Saved data entries:
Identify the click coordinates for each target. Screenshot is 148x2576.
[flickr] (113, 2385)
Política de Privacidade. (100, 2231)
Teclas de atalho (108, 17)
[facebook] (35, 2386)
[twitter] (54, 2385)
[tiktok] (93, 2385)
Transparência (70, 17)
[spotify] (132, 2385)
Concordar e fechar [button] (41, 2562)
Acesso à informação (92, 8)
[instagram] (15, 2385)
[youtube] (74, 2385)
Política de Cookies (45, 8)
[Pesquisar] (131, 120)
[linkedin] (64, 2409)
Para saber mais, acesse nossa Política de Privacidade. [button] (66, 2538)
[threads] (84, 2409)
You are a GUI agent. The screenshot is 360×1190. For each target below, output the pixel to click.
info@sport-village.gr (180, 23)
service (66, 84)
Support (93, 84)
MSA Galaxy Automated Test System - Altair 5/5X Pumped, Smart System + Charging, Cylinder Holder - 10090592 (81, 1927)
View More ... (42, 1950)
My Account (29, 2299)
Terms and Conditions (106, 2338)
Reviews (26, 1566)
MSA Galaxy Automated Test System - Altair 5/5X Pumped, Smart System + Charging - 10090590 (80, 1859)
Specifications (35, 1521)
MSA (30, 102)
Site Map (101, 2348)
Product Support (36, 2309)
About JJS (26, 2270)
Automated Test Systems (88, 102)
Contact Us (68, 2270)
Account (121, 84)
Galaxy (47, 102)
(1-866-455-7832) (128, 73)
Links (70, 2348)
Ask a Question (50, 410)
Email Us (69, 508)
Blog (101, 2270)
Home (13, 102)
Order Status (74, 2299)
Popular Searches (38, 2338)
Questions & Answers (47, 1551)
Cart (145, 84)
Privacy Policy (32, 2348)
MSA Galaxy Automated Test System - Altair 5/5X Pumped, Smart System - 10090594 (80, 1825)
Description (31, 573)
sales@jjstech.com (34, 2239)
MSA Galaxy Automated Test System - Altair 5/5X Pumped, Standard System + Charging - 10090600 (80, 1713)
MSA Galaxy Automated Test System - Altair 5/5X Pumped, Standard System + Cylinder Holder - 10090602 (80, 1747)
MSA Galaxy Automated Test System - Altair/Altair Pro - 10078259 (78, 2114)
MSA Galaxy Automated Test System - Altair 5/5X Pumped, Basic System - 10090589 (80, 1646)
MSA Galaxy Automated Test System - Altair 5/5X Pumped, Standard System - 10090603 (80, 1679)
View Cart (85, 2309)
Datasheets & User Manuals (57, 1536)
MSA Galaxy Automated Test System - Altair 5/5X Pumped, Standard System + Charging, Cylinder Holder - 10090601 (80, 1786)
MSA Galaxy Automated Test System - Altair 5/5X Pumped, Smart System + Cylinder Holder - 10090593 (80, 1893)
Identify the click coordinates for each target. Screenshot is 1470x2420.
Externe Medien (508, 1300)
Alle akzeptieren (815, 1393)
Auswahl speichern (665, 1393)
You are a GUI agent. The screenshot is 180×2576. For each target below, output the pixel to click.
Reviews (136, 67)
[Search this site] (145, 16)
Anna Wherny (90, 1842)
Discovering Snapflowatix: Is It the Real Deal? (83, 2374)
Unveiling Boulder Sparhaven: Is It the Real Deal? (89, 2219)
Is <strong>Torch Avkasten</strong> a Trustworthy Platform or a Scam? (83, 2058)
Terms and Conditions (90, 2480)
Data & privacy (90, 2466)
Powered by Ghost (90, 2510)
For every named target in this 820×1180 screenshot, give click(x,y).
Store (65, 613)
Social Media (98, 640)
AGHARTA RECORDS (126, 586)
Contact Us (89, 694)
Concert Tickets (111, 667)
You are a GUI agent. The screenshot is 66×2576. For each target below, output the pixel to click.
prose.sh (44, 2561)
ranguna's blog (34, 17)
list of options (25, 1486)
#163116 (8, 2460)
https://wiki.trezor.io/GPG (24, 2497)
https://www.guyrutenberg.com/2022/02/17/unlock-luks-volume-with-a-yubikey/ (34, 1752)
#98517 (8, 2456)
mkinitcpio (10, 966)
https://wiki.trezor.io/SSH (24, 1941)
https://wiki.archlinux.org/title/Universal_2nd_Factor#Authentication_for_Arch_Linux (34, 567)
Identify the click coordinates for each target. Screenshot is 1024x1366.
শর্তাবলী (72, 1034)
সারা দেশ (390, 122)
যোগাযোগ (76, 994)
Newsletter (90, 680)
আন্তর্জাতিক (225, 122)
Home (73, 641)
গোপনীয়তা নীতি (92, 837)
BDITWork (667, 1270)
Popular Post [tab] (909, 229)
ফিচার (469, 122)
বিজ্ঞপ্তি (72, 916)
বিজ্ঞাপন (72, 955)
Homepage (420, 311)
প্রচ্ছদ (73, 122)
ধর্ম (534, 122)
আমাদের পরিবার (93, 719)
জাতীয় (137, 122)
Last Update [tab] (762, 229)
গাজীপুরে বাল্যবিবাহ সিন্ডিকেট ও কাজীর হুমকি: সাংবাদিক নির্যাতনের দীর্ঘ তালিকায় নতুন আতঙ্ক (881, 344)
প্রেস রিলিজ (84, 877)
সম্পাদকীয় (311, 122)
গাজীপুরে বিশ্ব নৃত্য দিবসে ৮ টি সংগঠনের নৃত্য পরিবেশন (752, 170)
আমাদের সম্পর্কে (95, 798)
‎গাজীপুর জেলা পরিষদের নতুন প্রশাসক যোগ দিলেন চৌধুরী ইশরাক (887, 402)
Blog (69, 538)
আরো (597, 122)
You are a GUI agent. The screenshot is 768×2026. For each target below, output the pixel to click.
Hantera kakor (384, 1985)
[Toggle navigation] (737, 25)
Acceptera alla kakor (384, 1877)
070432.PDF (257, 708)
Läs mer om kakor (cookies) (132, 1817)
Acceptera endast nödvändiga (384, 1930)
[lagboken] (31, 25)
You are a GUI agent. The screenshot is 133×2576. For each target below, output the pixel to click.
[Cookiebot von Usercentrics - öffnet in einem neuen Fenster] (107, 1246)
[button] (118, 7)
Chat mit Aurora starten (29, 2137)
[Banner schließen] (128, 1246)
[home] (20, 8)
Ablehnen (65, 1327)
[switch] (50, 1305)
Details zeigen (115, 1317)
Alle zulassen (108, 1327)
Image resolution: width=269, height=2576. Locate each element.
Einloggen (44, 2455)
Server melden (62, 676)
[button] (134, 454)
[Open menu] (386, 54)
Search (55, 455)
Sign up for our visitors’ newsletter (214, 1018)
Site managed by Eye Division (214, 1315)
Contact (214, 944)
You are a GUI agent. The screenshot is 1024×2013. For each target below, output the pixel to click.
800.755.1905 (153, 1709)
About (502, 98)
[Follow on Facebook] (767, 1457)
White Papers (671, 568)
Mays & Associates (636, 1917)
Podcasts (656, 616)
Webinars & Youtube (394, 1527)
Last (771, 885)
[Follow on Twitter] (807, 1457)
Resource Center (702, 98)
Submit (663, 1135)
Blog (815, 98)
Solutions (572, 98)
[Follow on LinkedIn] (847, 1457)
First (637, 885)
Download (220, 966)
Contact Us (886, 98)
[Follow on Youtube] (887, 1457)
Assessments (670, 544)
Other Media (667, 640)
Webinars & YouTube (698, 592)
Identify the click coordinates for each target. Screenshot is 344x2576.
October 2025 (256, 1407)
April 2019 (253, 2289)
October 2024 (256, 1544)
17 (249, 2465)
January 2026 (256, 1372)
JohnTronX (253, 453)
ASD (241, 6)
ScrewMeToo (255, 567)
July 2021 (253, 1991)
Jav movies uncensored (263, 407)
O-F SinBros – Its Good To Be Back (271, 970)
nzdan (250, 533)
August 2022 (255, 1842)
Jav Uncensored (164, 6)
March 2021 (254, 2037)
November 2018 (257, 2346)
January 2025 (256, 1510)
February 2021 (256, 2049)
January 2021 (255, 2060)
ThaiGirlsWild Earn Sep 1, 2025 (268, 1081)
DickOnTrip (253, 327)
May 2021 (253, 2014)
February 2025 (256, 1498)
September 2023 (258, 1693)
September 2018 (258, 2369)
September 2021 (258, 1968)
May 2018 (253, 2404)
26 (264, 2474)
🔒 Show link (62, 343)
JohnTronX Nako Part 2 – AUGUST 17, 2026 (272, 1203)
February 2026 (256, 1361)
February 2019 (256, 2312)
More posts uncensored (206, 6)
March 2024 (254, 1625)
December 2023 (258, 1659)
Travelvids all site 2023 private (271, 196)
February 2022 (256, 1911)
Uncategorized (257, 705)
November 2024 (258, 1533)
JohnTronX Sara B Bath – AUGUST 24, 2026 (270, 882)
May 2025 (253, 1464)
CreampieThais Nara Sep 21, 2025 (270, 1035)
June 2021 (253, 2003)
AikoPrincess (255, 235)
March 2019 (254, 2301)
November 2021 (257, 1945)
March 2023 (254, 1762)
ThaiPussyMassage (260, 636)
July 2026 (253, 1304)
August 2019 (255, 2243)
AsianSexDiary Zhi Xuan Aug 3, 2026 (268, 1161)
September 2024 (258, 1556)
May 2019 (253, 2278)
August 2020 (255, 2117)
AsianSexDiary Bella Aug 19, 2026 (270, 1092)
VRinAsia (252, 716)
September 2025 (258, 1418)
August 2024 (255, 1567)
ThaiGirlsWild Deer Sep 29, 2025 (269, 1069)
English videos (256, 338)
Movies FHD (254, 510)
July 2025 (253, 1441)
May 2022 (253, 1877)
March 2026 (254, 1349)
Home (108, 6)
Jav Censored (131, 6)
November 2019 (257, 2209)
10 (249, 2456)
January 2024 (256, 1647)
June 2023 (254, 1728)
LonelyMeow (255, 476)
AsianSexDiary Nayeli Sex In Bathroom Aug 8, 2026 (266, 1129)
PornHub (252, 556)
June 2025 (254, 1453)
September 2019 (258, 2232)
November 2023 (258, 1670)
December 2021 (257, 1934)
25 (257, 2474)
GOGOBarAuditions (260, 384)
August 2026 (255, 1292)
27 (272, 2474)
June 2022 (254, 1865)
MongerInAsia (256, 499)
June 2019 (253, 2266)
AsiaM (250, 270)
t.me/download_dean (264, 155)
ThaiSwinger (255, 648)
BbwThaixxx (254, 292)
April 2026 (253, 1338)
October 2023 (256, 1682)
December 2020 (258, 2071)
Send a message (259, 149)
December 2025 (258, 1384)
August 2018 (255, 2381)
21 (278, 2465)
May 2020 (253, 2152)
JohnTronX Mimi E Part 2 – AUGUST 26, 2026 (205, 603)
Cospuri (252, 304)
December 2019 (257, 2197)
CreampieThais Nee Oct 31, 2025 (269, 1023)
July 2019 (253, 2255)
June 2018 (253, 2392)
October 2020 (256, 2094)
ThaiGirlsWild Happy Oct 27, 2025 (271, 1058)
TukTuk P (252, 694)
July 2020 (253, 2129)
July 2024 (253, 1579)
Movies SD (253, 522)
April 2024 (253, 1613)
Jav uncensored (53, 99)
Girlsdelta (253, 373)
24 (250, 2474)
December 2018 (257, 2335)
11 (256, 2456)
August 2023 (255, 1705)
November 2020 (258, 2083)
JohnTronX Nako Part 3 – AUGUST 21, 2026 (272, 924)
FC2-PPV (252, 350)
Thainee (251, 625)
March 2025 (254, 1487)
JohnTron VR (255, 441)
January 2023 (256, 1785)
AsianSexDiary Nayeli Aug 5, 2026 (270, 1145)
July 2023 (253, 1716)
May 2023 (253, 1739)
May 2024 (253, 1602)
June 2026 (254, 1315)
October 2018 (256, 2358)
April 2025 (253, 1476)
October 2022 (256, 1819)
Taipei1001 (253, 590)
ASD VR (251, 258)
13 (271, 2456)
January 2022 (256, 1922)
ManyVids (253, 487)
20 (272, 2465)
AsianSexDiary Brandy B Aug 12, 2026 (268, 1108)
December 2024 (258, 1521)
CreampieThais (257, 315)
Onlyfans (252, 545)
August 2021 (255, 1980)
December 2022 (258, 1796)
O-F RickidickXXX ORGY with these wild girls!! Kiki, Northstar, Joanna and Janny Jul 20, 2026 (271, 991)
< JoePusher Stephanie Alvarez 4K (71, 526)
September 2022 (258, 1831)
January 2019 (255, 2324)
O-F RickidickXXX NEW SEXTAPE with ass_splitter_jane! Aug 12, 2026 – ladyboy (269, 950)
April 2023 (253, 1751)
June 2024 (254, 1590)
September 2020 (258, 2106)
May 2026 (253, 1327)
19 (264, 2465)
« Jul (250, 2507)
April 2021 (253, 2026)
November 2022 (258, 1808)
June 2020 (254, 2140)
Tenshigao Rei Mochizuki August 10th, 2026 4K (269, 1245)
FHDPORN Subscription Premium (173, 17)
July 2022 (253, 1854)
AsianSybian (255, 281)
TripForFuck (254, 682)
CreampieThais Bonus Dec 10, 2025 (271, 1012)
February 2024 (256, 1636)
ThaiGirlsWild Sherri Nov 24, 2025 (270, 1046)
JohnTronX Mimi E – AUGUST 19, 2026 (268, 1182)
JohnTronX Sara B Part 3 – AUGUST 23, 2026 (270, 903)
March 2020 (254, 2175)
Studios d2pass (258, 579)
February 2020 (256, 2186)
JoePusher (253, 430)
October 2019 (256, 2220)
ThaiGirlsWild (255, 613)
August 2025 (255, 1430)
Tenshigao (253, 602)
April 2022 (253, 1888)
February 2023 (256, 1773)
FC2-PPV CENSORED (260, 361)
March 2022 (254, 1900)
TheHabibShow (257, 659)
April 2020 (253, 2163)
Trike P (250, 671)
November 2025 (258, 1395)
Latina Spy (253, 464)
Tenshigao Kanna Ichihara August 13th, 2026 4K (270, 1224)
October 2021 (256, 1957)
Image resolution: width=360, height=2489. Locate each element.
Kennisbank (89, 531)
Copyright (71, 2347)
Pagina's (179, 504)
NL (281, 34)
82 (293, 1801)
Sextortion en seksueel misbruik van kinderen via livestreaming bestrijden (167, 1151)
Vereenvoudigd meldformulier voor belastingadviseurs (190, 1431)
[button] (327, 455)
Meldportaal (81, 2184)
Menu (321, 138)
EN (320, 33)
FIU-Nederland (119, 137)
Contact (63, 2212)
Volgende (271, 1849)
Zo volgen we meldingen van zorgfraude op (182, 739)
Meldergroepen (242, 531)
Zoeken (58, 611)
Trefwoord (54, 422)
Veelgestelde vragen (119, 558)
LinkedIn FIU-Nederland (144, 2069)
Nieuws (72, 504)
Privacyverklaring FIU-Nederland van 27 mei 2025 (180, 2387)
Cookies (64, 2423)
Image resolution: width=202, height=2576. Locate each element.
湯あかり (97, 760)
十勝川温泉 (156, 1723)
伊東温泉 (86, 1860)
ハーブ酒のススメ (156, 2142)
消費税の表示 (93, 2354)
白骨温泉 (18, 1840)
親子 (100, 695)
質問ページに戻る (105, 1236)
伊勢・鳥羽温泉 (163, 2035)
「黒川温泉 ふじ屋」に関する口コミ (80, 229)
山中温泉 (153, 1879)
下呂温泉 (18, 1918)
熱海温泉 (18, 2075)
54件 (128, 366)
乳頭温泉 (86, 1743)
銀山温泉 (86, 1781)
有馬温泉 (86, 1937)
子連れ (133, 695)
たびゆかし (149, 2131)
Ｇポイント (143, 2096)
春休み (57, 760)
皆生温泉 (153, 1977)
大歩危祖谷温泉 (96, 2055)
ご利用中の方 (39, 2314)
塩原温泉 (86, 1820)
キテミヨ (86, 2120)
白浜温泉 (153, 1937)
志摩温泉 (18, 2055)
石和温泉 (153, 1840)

WORK ORDER: In the records above, find each line that holds the word "wiki"; copy all such lines.

ANSWER TO THIS PROBLEM:
https://wiki.trezor.io/GPG (24, 2497)
https://wiki.trezor.io/SSH (24, 1941)
https://wiki.archlinux.org/title/Universal_2nd_Factor#Authentication_for_Arch_Linux (34, 567)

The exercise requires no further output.